People often conflate subjective certainty (feeling justified) with objective justification (having good reasons as required by JTB). For example, if I believe a clock shows the correct time because clocks are generally reliable, then I have subjective certainty. But if the clock is stopped, I’m not actually justified, my reason fails to connect to the truth. JTB demands objective justification and conflating it with subjective certainty creates confusion about JTB.
Wittgenstein’s language games reveal that justification is not a universal standard but a context-specific practice (or a practice that extends across our forms of life), varying across epistemic games like testimony, logic, sensory experience, and linguistic training. Each game has its own rules:
In the sensory experience game, justification comes from trusting perceptions (e.g., a working clock), but a stopped clock violates the rule.
In the logic game, justification follows from sound reasoning, but false assumptions (e.g., about Jones) undermine it.
Subjective certainty arises when a person follows a game’s rules (e.g., trusting a clock), but objective justification requires those rules to hold up (e.g., the clock must work). The Gettier problem misapplies these rules, treating subjective certainty as objective justification.
In Gettier cases, subjects have subjective certainty but lack objective justification, yet philosophers debate whether their true beliefs are JTB. This is a semantic error:
In the clock case, Smith feels justified (sensory experience game: clocks are reliable), but the stopped clock means he’s not objectively justified. His true belief is lucky, not knowledge, and JTB correctly dismisses it.
In the job case, Smith feels justified (logic game: strong evidence about Jones), but his false assumption undermines objective justification. The truth is coincidental, and JTB rightly denies knowledge status.
The problem arises when philosophers equate subjective certainty with JTB’s justification condition, then puzzle over the lucky truth. This is a linguistic trap, debating justification or knowledge abstractly, ignoring the contextual rules of our language games
The Gettier problem is unproductive because it’s rooted in this semantic confusion and disconnected from real epistemic practices:
Stopped clocks and coincidental coin counts are artificial, and they're unlike the everyday scenarios where JTB thrives (e.g., trusting testimony in court, and reasoning in science).
The debate hinges on misusing justification (subjective vs. objective) and knowledge (everyday vs. philosophical), turning epistemology into a semantic game.
Gettier cases fail as knowledge because the justification isn’t objective (due to poor reasoning or luck). JTB stands firm; the debate adds nothing.

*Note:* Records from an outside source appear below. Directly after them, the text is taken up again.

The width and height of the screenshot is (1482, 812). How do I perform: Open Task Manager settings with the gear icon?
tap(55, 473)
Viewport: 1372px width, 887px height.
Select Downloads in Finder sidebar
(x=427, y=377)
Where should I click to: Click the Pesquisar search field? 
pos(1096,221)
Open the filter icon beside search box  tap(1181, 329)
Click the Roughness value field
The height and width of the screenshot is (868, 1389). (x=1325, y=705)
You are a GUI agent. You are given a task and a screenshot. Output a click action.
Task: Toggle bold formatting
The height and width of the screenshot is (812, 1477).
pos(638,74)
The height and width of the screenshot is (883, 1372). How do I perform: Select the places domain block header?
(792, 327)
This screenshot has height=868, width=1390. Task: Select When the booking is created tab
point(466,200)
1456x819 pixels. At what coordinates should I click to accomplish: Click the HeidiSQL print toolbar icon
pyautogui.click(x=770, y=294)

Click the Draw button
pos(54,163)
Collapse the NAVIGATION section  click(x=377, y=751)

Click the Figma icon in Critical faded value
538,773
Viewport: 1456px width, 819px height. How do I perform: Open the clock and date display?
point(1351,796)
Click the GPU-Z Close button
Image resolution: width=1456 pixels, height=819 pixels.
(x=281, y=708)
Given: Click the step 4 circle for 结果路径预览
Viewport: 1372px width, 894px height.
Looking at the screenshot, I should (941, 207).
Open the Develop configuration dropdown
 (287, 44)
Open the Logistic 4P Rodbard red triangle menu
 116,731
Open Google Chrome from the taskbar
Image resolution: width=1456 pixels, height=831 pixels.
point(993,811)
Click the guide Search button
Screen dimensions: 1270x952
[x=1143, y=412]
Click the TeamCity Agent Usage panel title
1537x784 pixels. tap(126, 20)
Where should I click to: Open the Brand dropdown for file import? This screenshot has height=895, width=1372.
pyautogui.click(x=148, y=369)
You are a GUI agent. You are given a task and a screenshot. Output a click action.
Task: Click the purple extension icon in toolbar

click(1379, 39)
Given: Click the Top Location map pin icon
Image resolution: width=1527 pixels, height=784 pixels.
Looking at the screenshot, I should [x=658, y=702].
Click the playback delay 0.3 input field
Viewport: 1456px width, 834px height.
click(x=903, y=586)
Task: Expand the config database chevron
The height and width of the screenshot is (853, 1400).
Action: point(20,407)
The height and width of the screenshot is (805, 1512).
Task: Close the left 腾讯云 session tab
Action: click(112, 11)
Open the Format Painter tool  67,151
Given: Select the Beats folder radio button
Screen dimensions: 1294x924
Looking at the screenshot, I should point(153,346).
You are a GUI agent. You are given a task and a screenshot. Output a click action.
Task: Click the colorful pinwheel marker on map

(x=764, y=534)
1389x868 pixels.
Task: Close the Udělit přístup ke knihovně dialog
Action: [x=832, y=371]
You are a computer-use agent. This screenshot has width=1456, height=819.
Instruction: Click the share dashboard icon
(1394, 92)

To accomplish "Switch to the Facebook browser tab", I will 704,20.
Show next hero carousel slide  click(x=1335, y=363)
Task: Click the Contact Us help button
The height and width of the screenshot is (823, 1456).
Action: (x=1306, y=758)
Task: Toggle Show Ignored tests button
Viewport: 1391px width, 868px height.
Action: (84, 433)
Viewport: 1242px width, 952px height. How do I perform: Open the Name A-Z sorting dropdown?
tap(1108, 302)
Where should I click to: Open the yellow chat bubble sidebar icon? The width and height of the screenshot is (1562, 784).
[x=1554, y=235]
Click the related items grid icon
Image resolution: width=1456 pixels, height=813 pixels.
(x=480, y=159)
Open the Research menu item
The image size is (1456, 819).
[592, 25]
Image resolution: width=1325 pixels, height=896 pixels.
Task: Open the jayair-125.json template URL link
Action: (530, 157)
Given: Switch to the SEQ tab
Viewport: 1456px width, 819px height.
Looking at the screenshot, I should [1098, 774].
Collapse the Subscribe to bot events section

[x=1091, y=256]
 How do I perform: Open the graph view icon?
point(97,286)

Wittgenstein’s language games dissolve the problem by showing that justification and knowledge derive meaning from their use in our form of life (or language games). Philosophical confusion arises when we take these terms out of their natural games, seeking universal definitions. In the sensory experience game, a stopped clock isn’t a valid justification; in the logic game, false assumptions aren’t either. JTB works within each game’s rules, and Gettier cases are outliers that violate those rules. The debate is a philosophical misfiring, obsessing over edge cases instead of clarifying how we justify beliefs in practice.
Conclusion: The Gettier problem is a distraction, not a crisis. It stems from conflating subjective certainty with objective justification, misapplying the contextual rules of language games like sensory experience or logic. JTB remains a robust definition: knowledge requires a true belief with objective justification, which Gettier cases lack. Philosophers should abandon this semantic quibble and focus on real epistemic practices, viz., how we use testimony, reasoning, or perception in daily life. Let's leave the Gettier puzzles behind to the philosophers entangled in semantic quibbles and focus on the practical language games where knowledge really lives and thrives.